Interestingly, in January the right hon. Member for Wentworth and Dearne (John Healey) said that he agreed with the aims of the Bill. He said that he supported a

“greater role for clinicians in commissioning care, more involvement of patients, less bureaucracy and greater priority on improving health outcomes”.

At the last election, his manifesto said that he wanted all NHS trusts to become foundation trusts. It said that he wanted patients to have access to every provider, be it private sector, voluntary sector or NHS-owned. Now we do not know what the Labour party’s policy is at all, but what I do know is that the Government will give leadership to the NHS, and that we will give the NHS a strategy enabling it to deliver improving results in future.

The right hon. Gentleman clearly wrote his response to the statement before reading it. In fact, we have made it clear that we will listen to what is said about precisely the issues on which people in the NHS and people who depend on the NHS are united. They know which issues are really important. They know that we must be clear about accountability, and that there must be transparency. Clinicians throughout the health service want to work together, and want the structure of the service to help them to work together so that they can deliver more holistic and joined-up services to patients. We want that, and they want that. We will back up our strategy with detail, but from the right hon. Gentleman we heard no strategy, no detail, and no answers whatsoever.
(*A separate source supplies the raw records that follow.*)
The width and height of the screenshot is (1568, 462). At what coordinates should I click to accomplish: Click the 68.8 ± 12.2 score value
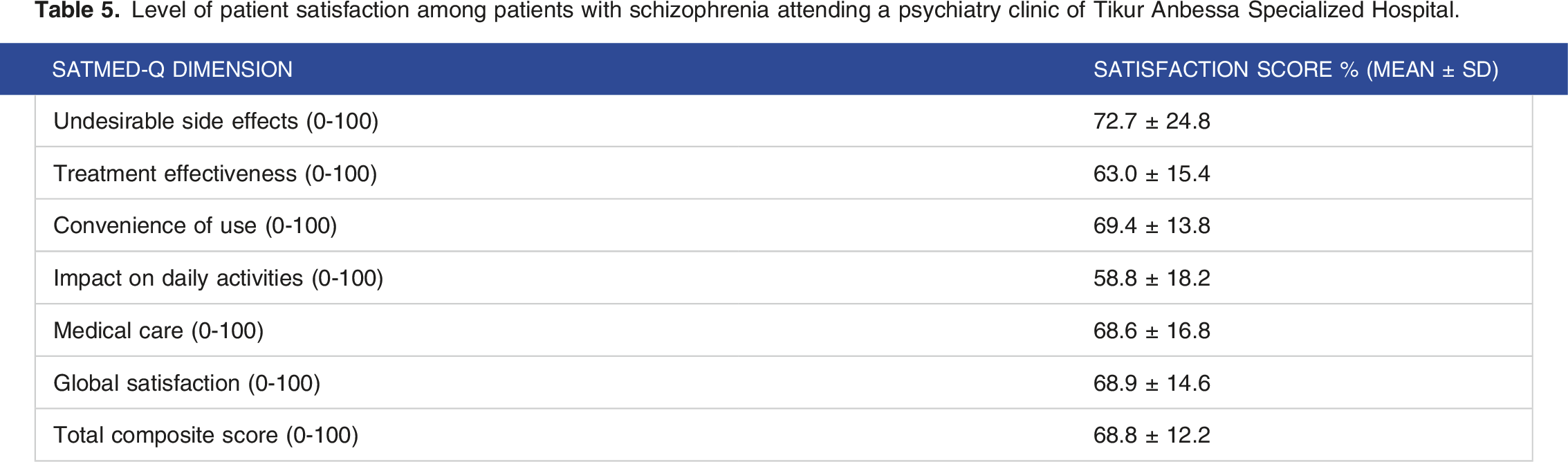[1152, 435]
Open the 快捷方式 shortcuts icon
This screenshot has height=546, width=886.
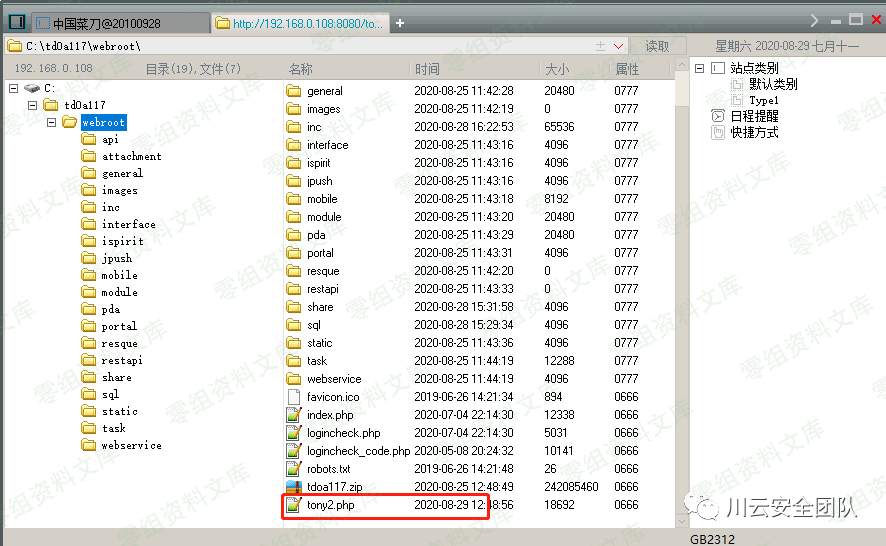click(718, 132)
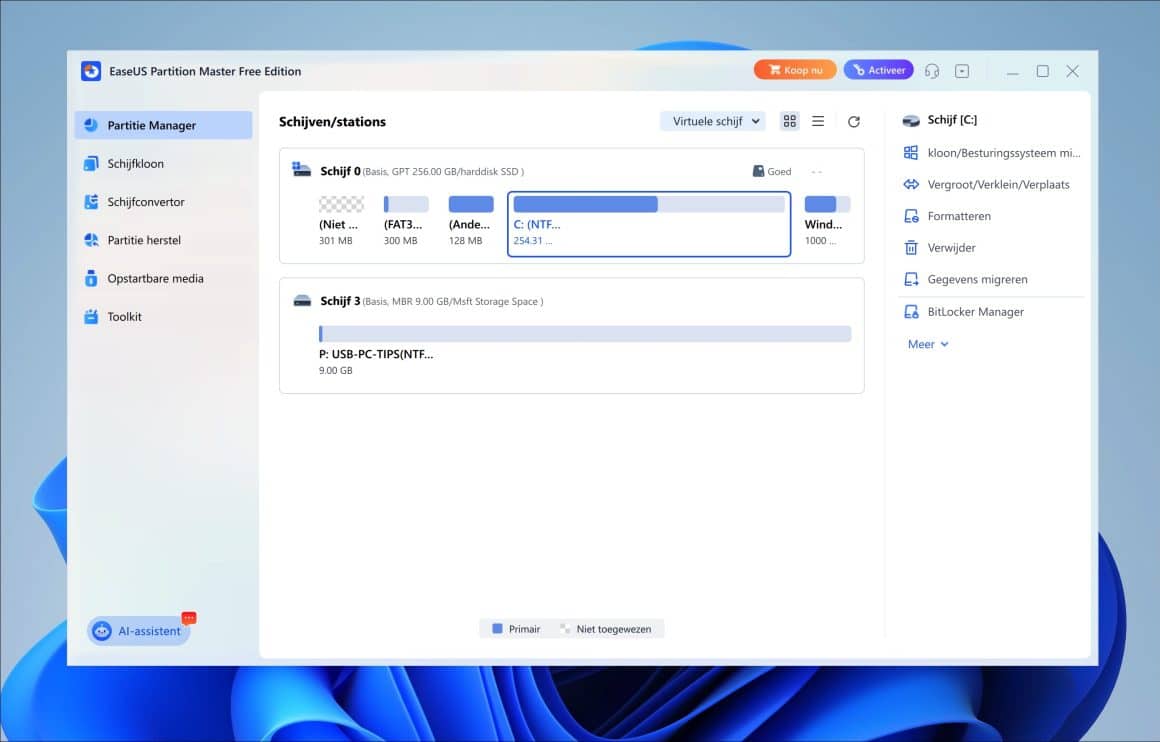Open the Toolkit section
This screenshot has width=1160, height=742.
pyautogui.click(x=127, y=316)
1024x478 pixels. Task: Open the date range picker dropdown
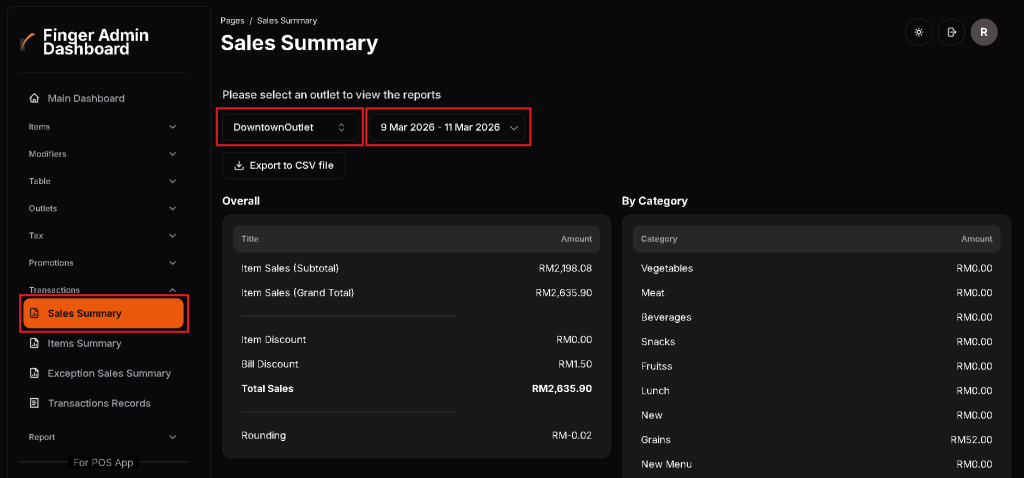click(x=448, y=127)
We are clear about the principles that we are pursuing through the reform and modernisation of the national health service. We are listening, and we are engaging with those principles. We are listening to the people in the health service who have come together to implement those principles, so that we can help them to do so effectively. Labour Members have not even listened to those who threw them out at the last election, because they are still wedded to the past and to a failed, top-down, centralised, bureaucratic approach.